Le candidat de la mouvance présidentielle a l’avantage du pouvoir. Il a plus de capacité d’action. L’appareil qui le porte a été un rouleau compresseur avant d’être mis en ballottage. Représenter la majorité comporte aussi des inconvénients. La file indienne de mécontents et d’insatisfaits dans la société n’arrête pas de se gonfler. En témoignent tous ces jeunes gens qui prennent le large et en oublient même que leur pays est un des plus stables au monde. À voir l’océan de désespoir, on est à peu près sûr que l’élection n’est pas scellée d’avance. Bien malin celui qui peut avancer le nom du cinquième président. Il faut donc se garder de toute arrogance.

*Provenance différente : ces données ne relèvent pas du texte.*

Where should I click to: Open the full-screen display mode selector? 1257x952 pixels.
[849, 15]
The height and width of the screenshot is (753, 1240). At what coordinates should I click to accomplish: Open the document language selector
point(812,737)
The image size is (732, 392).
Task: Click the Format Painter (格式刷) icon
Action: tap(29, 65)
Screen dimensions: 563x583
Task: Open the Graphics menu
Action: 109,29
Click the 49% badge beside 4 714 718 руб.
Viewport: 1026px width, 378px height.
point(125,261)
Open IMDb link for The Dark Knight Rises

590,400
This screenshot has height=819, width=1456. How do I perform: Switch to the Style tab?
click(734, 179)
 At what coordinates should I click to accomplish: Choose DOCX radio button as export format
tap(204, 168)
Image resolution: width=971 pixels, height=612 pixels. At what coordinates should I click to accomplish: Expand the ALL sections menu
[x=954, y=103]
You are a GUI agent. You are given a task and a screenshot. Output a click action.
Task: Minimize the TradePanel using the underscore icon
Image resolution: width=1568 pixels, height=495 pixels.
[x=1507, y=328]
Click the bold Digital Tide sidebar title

La meilleure manière de diminuer les chances du premier ministre candidat est de vouloir l’imposer coûte que coûte aux Sénégalais. C’est à lui seul de faire son élection en étant audacieux et novateur. Le premier acte fort qu’il a manqué, c’était de démissionner de son poste immédiatement après sa désignation. Un candidat à la présidentielle est un homme ou une femme libre qui vole de ses propres ailes. Il démontre qu’il a du tempérament. Dans bien des situations, le chef se fait tout seul. S’il ressent le besoin d’un mentor, il n’est alors pas prêt à endosser le costume de président. Nul destin n’a jamais été tissé par une bonne étoile en se confinant dans sa zone de confort sans prendre le moindre risque. En ne se fatiguant presque pas et en étant taiseux.
C’est soit un excès d’habileté ou de l’insipidité. L’un ou l’autre a des limites. Même si le code de conduite a été payant face à un président de conseil économique et social qui a fini par aller à canossa. Même si la posture a été concluante devant l’opiniâtreté d’un ex-ministre en charge du secteur agricole qui a claqué la porte sans demander son reste ou vis-à-vis d’un ancien chef de gouvernement qui entend désormais faire la preuve de son courage moral. La camaraderie n’a jamais été autant canardée au sein de l’APR pendant que PS, AFP et autres ont décrété d’eux-mêmes l’extinction de toute ambition.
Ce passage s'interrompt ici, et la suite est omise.